By the time the wind had returned enough to let us get going again, Sanjoy and Hot’n’Tot were little more than specks on the horizon and Corvi was close enough for a chat about their missing spinnaker pole (an early casualty of the race). So off we set for the Cumbraes with the breeze building enough to justify a change back to the no.3 some time after dark, Corvi progressively dropping astern again, some brief confusion over what must have been a firework display somewhere up Dunoon way and renewed hope of making it back by about 11pm when we found ourselves once again unavoidably and completely becalmed coming through the Tan.

Round 3 to the elements (let them enjoy a good view of Millport in the dark for an hour or more when almost everyone else has finished)!

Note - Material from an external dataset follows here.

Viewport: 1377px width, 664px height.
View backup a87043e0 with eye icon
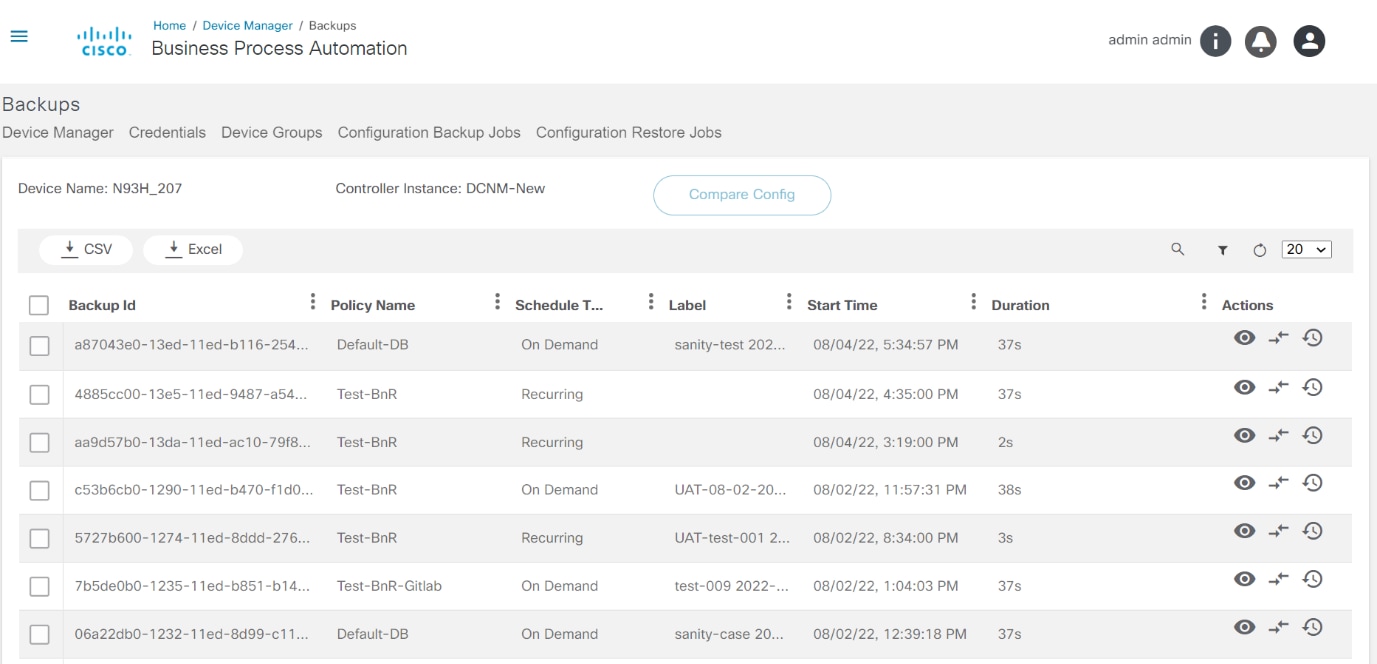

This time the loss of the breeze looked like it really might be terminal and the awful thought of retiring rather than bobbing about off Millport all night did occur, but something useable started to come back in the end and we set off ghosting up the home stretch to cross the finish line about five minutes past midnight. So we might have settled for fourteen hours had we been offered that to complete the course before the weekend but, allowing a guestimate of a good hour-and-a-half becalmed in unavoidable places, we could have easily matched Hot’n’Tot’s time of something over twelve-and-a-half hours and beaten more than just Corvi (who finished about thirty-seven minutes behind us) on handicap. Hats off, however, to Tartan Revolution’s gobsmacking nine-and-three-quarter hours to win, which is apparently a new course record and must have brought out the odd grin once they got the kite up! Finally, and despite the frustrations of being amongst the few to really suffer (?) from too little wind, we’d admit to having a lot of fun too and have every intention of returning for another dose next year!